Namfisa was hacked
It is alleged that neither the Namfisa board nor the forensic investigating team thought it prudent to properly investigate security breaches at the regulator.
31 August 2017 | Crime
This accusation is made in an affidavit by the Public Accountants' and Auditors' Board (PAAB) in its court challenge against chartered accountant Hans Hashagen.
The Namfisa board was then under the chairpersonship of Rick Kukuri. Other board members were Baronice Hans (deputy chairperson, who resigned from the board in April 2009), Iipumbu Shiimi (current governor of the Bank of Namibia), Tia Chata and Titus Iipumbu.
In February 2009 the board allegedly instructed the termination of the services of a forensic investigator. It is also accused of having “purposefully” discarded crucial evidence gathered by the investigator.
This evidence included security system files that had been purposely deleted.
At the time, the IT service provider to Namfisa was a company called SALT, of which the board chairperson was Tega Shiimi ya Shiimi.
Ya Shiimi at the time was also the managing director of Sanlam Investment Manager (SIM), as well as a director at Sanlam.
Both Sanlam and SIM are regulated by Namfisa, which is the watchdog of the non-banking financial sector.
Important to note is that SIM at the time facilitated the bulk of the transactions on behalf of the Government Institutions Pension Fund's (GIPF) Development Capital Portfolio (DCP) investment loans that saw the GIPF losing hundreds of millions of dollars.
These transactions at the time were being investigated by Namfisa under the leadership of its former CEO, Rainer Ritter.
It is alleged that on 27 October 2008 an employee of SALT, Chris Baisako, had sent an email to Namfisa's IT manager, Petrus Kafidi. The email contained screenshots of emails received and sent by Namfisa managers and senior employees.
These senior managers and line managers were Ritter, Lily Brandt (general manager of finance and administration), Ebben Kalondo (communications manager), John Uusiku (former manager of the pensions fund department) and Adrianus Vugs (manager: risk and policy).
Ernst & Young and Hashagen's forensic report into alleged misconduct at Namfisa stated that Brandt and Kafidi were asked to look into these emails.
EY's conclusion on the matter was that the screenshots allegedly found on Kafidi's computer could be explained by Brandt and Kafidi and that it seemed to have been “within the ambit” of Kafidi's duties.
The EY report did not mention the service and confidentiality agreement between Namfisa and SALT, and no information was sought from Baisako on why he had accessed emails of the regulatory body.
Also questioned is how the EY report could conclude that “snooping” into senior managers' email correspondence could be regarded as within the ambit of the IT manager's duties.
Furthermore, SALT's interest in the internal email correspondence between the senior Namfisa staff remained unanswered.
Neither was it explained what authority Brand had to allow SALT to intercept, copy or distribute internal emails of senior staff, since she was not concerned with regulatory investigations.
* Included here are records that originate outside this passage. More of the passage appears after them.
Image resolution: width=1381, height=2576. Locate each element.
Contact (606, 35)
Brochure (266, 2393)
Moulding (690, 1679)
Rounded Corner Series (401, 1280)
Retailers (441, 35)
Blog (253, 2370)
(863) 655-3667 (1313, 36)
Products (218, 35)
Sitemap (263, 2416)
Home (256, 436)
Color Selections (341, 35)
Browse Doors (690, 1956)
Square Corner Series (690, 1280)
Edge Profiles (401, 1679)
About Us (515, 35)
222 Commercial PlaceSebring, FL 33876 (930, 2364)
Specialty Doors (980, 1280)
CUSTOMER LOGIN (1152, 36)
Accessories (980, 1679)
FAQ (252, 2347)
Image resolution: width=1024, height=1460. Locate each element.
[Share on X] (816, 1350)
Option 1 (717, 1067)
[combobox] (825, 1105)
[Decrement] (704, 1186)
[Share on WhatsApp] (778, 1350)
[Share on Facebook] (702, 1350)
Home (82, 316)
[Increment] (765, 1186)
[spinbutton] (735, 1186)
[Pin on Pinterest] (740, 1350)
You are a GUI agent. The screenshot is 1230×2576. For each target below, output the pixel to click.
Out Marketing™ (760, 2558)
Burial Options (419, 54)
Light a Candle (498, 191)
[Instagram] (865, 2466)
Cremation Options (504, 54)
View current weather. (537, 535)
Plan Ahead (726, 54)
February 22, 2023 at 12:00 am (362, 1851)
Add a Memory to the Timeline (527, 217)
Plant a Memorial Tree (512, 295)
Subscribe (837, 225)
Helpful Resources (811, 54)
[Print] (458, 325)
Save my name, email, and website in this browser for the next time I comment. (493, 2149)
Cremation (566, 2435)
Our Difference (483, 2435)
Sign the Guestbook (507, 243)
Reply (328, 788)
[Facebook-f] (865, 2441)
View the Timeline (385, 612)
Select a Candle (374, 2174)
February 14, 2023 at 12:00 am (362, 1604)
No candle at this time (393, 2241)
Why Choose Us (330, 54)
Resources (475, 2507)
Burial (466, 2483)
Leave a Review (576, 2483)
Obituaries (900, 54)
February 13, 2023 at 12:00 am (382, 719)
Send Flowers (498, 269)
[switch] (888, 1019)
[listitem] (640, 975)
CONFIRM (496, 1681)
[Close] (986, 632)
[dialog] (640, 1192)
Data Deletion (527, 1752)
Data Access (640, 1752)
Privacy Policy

The EY investigating team is said to have had all the information pertaining to this, and other, matters, yet it allegedly failed to properly report or investigate these, the result of which was Ritter's eventual exit from Namfisa.
Prior to the EY forensic investigation, Ritter had given two reports to the Namfisa board that pertained to security issues experienced on the Namfisa premises during 24 hours in November 2008.
These reports alleged that between 15:30 on 12 November 2008 and 08:00 on 13 November 2008 the Namfisa forensic IT server was hacked and data relating to two investigations the regulator was conducting was likely removed.
The reports said it was likely that other files had also been removed because a removable device containing critical data was destroyed.
It stated that five databases were probably copied from the server and access privileges had been changed on the rest of the system.
SEQUENCE OF EVENTS
The report to the Namfisa board stated that on 12 November 2008 at around 15:30 the network became “completely inoperable” on a large section of the first floor and the forensics room at Namfisa's premises in the Sanlam building.
At the time Kafidi allegedly could not be reached by telephone.
At about 08:00 on 14 November 2008 it was discovered that the server software was inoperable and the hacking was revealed.
It was then recommended that Namfisa should get higher-level physical and logistical security and more secure locking systems for the forensic room.
Already by July 2008 it had been observed that the Namfisa network and computing system could have been accessed from outside with minimal effort. In short, the Namfisa network was found to have been insecure and open to the world.
A report in December 2008 said SALT, an external organisation, was managing an email server and that all emails were compromised and harvested for at least seven months.
It is alleged that SALT at some point had removed all security barriers between Namfisa and SALT, which effectively exposed Namfisa to other SALT clients and the entire world.
At the time, a high level of outward data traffic from personal computers was observed via data mining software “planted” on the computers while the network was compromised.